Agil berlari riang gembira di atas pematang sambil membawa bungkusan berisi tempe goreng buatan Nenek. Dia melompat lincah di atas pematang dan melempar-lempar bungkusan itu ke angkasa. Mak berjalan terseok-seok mengikut dari belakang sambil membawa keranjang berisi nasi, lalapan, kerupuk, air minum, sekantung pupuk dan sabit. Peluhnya mengalir deras, tenaganya sudah terkuras duluan setelah mencuci dua ember besar pakaian kotor.
“Agil… bungkusannya jangan dilempar seperti itu. ‘Ntar jatuh ke sawah, rusaklah lauk makan siang kita,” Mak memperingatkan Agil.
“Tidak mungkinlah meleset Mak, Agil kan jago lempar-lemparan seperti ini,” anak lelaki itu menjawab takabur.
Tanpa di duga, setelah melempar bungkusan itu ke angkasa, kaki Agil terperosok masuk sebuah lubang tertutup rumput dan jatuh terjerembab. Wajah Agil pucat pasi dan menatap nanar bungkusan tempe goreng yang sukses terjun bebas ke tengah sawah kosong terendam banjir. Mak menjerit histeris melihat bungkusan tempe untuk makan siangnya mendarat di atas permukaan air, jaraknya cukup jauh dari pematang yang dilaluinya.

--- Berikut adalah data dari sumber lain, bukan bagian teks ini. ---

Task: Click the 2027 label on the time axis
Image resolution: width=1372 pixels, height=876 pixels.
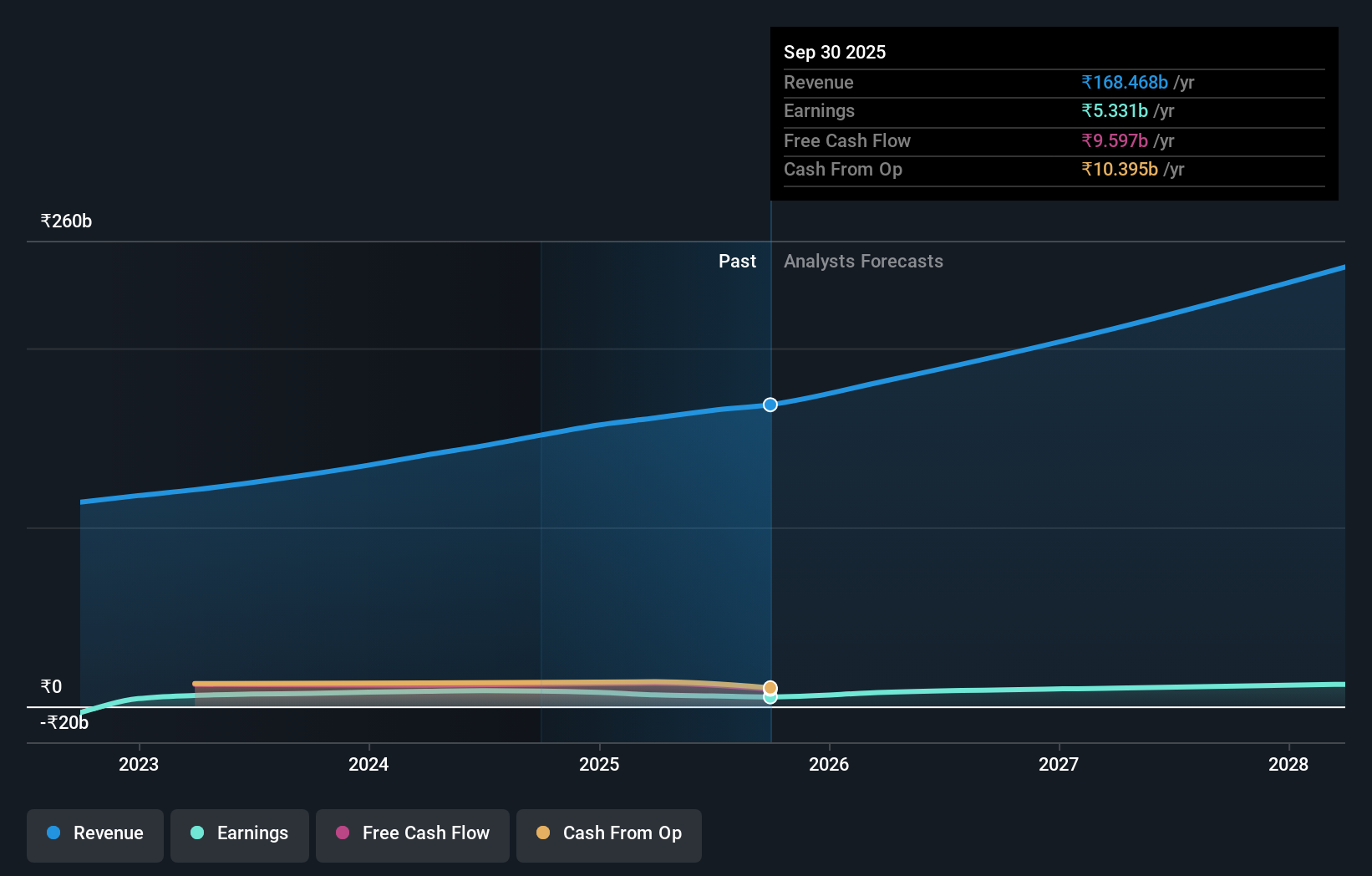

“Tuh kan, apa kata Mak barusan. Kamu benar-benar mengabaikan apa yang kubilang,” Mak berteriak marah dan menjewer kuping Agil yang meringis kesakitan karena lututnya berdarah. Bungkusan berisi tempe goreng terlihat separuh tenggelam di tengah sawah. Air mata kesal Mak mengalir membasahi pipinya. Mak yakin sekali isi bungkusan itu pasti rusak terendam air. Mak menelan ludah plus kecewa berat. Pupus sudah harapannya makan siang nikmat berlauk tempe goreng cabe rawit kesukaannya (srn).